Stored items
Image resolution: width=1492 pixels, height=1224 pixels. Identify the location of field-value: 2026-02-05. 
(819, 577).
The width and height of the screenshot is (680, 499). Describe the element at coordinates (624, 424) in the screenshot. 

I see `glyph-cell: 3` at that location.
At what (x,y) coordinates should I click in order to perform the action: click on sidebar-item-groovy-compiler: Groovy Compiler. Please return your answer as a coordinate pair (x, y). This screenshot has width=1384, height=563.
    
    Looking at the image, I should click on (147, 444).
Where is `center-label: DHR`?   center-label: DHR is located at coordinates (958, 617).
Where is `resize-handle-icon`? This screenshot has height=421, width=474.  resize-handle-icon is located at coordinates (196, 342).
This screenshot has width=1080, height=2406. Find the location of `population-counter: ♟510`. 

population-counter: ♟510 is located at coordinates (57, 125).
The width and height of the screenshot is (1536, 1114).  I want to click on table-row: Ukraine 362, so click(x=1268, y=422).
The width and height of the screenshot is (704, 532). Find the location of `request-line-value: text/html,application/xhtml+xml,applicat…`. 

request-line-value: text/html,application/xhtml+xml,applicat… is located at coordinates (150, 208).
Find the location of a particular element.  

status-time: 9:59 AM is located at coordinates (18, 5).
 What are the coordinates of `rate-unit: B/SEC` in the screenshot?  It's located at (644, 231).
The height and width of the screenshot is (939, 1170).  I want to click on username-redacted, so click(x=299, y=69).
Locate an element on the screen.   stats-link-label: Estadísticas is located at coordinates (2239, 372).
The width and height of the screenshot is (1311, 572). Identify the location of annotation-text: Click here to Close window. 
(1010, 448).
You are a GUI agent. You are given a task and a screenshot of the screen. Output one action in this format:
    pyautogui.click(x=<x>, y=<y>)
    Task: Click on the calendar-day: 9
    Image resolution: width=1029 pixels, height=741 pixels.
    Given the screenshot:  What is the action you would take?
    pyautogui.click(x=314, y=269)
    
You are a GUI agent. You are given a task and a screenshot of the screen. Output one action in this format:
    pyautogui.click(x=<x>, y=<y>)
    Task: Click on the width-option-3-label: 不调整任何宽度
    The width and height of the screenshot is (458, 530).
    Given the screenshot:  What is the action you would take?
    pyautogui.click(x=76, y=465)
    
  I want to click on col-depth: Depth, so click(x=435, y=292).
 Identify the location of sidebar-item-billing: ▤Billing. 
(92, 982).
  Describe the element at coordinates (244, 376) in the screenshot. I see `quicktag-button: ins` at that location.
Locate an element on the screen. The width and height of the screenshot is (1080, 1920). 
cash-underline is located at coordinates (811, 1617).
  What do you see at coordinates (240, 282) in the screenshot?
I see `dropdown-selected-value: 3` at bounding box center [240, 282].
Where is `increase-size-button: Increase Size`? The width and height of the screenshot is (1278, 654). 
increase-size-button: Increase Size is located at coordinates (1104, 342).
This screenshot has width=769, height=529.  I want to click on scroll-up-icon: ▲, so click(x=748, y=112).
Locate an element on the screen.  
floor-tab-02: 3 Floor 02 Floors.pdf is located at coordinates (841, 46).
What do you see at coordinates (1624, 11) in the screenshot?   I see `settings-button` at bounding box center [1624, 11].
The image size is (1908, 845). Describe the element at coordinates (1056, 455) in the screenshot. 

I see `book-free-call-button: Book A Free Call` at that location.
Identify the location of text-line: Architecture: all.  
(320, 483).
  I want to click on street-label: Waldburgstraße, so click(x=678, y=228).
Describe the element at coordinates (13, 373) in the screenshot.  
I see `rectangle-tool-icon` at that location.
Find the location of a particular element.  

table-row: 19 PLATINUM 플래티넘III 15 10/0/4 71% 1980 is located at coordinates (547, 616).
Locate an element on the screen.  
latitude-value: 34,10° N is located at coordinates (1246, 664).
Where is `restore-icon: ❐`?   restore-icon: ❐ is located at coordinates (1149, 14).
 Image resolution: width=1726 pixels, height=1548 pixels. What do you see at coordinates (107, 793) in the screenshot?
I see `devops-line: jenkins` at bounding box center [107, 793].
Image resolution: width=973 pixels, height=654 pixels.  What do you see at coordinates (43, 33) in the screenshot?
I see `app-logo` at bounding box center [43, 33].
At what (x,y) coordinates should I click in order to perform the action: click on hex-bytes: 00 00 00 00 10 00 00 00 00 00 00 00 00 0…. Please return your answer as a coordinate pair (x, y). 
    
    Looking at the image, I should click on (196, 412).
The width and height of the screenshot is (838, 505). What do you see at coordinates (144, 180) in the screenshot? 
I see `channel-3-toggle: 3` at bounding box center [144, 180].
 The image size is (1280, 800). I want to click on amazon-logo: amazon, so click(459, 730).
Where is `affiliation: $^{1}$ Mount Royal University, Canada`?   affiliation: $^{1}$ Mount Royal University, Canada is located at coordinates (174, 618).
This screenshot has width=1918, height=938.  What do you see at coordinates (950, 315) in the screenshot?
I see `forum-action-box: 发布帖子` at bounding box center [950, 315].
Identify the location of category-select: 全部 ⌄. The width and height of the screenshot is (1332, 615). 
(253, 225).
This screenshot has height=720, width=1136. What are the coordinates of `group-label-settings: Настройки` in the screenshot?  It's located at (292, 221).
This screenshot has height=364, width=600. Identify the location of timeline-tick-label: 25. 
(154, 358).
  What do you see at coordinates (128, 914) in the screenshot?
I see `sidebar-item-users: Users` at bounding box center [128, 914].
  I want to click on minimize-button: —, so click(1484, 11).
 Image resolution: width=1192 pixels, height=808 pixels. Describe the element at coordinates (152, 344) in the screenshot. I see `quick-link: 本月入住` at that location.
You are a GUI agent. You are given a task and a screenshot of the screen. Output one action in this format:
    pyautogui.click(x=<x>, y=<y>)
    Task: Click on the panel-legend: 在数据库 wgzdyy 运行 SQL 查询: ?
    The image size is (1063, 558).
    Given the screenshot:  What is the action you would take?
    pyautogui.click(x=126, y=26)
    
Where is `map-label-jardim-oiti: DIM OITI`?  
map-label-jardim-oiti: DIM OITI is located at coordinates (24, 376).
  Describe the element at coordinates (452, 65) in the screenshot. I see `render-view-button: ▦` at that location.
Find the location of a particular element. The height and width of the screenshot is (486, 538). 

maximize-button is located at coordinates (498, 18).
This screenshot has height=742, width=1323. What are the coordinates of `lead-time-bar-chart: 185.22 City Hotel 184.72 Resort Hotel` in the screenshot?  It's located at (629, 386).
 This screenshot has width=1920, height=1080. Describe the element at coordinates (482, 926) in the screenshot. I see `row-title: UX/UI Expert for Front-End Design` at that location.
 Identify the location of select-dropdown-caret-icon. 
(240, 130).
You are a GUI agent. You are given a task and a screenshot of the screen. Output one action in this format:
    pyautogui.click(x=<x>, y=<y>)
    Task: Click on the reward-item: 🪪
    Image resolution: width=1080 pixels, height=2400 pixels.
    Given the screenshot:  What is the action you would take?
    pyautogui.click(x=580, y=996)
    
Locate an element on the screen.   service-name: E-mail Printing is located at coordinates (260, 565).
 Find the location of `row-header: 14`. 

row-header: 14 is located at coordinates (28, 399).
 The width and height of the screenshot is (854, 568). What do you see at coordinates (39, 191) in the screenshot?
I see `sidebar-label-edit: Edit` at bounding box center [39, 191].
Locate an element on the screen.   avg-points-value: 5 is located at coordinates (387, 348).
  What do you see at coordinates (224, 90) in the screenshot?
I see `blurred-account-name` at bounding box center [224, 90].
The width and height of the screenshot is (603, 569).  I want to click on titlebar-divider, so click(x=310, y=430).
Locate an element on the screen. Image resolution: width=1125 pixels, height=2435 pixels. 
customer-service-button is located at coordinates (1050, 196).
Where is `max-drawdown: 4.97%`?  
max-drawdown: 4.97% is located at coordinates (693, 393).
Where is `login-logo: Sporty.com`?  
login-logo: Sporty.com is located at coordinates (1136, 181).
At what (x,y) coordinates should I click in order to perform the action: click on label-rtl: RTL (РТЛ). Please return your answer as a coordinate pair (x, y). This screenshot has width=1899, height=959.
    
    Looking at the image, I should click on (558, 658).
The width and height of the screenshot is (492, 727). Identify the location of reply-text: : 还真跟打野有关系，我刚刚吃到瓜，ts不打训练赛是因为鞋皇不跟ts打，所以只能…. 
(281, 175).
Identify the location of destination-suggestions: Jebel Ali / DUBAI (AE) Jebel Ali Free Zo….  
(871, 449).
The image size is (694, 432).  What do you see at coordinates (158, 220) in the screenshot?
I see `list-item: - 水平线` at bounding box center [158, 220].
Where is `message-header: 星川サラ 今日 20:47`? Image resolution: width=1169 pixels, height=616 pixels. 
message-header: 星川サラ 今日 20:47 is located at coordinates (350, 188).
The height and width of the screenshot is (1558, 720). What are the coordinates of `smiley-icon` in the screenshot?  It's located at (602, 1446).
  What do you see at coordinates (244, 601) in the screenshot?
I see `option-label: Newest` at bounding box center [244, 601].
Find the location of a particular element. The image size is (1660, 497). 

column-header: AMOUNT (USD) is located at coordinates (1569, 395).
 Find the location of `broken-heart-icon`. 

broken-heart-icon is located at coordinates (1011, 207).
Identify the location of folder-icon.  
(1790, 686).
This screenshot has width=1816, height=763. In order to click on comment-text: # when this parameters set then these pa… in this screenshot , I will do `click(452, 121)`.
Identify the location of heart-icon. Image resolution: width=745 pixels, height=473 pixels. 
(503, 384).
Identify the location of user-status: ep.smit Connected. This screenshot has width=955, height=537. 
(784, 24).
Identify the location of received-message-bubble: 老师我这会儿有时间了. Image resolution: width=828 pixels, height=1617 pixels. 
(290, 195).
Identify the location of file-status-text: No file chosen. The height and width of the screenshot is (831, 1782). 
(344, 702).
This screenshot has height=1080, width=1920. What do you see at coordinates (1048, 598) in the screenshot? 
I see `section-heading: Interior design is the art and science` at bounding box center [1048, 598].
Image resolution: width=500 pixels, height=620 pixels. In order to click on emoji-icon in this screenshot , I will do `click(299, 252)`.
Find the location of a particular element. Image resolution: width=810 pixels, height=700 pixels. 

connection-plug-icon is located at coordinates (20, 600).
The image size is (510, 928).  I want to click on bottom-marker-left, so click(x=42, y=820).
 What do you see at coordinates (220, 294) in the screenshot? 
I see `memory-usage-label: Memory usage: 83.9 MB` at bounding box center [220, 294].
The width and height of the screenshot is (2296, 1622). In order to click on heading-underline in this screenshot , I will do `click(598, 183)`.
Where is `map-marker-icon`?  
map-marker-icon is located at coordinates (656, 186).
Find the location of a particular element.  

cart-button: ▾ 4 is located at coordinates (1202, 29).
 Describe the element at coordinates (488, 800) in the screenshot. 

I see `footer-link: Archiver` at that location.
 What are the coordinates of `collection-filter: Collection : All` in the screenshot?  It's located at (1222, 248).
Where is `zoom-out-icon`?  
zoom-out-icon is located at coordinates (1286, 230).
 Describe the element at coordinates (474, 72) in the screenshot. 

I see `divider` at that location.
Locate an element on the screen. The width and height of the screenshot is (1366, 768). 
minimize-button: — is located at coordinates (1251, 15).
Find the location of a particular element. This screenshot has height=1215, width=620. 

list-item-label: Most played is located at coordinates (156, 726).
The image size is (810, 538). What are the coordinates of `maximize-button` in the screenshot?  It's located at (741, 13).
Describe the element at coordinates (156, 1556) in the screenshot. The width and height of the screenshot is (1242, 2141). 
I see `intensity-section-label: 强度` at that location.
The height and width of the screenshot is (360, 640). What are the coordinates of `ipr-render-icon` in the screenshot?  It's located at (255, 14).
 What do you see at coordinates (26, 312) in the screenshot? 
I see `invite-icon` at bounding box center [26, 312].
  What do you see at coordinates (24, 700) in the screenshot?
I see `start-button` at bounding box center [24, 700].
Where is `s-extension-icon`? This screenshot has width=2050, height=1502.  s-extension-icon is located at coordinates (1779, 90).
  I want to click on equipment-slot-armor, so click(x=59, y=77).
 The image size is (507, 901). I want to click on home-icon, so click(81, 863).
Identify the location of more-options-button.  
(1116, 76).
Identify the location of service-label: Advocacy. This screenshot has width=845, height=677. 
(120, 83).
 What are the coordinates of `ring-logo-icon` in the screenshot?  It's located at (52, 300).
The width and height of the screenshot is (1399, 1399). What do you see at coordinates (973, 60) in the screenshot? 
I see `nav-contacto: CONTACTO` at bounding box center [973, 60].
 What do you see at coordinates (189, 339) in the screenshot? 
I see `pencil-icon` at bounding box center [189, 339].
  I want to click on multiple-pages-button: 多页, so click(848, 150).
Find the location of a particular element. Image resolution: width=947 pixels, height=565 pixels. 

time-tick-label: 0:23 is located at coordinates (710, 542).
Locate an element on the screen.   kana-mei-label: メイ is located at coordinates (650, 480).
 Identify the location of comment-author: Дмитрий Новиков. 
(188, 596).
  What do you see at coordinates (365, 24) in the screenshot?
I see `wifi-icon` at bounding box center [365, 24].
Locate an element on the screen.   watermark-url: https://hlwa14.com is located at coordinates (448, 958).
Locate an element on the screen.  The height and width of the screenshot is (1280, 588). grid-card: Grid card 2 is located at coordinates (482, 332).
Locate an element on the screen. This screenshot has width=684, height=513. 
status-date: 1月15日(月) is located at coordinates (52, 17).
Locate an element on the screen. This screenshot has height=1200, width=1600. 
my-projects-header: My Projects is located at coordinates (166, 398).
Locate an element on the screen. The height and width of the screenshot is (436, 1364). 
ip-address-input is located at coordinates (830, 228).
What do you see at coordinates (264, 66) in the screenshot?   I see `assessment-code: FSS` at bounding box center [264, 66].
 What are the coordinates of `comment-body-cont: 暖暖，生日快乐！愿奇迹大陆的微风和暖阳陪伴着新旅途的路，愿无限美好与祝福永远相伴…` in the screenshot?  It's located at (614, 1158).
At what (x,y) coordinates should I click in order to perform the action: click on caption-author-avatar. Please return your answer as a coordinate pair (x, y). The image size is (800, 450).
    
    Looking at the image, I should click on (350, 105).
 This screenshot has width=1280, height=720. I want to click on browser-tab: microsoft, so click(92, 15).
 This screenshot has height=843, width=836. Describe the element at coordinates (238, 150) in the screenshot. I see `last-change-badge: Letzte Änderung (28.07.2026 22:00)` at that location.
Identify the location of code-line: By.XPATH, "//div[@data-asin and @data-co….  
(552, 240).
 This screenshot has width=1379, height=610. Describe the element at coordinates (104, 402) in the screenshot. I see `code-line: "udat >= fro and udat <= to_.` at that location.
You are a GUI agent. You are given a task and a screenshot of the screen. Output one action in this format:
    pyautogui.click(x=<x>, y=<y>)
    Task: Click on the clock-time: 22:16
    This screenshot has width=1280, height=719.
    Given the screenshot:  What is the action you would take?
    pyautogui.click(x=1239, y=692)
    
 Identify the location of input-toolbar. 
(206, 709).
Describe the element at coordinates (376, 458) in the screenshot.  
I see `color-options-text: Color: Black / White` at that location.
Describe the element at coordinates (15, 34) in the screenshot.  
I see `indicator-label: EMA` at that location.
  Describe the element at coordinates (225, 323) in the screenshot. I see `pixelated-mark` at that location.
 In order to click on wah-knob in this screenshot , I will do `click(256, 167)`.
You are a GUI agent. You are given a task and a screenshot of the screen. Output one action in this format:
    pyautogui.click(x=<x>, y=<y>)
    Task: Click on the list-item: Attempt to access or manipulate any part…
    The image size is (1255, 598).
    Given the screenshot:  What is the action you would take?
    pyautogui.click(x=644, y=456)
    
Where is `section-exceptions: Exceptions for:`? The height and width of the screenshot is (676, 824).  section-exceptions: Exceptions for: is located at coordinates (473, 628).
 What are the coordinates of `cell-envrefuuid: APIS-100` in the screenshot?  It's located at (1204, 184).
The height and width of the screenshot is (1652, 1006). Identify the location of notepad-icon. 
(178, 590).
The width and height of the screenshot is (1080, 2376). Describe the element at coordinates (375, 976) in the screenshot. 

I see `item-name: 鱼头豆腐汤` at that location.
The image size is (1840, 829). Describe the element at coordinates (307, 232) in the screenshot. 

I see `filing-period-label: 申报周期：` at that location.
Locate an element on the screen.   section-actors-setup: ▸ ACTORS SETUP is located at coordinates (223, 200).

* [YOUR TASK]: Can you transcribe the items word for word, from the very first line of the items through the line containing "Looking at the image, I should click on (147, 444).", including that line?

* [RESULT BELOW]:
Image resolution: width=1492 pixels, height=1224 pixels. Identify the location of field-value: 2026-02-05. 
(819, 577).
The width and height of the screenshot is (680, 499). Describe the element at coordinates (624, 424) in the screenshot. 

I see `glyph-cell: 3` at that location.
At what (x,y) coordinates should I click in order to perform the action: click on sidebar-item-groovy-compiler: Groovy Compiler. Please return your answer as a coordinate pair (x, y). This screenshot has width=1384, height=563.
    
    Looking at the image, I should click on (147, 444).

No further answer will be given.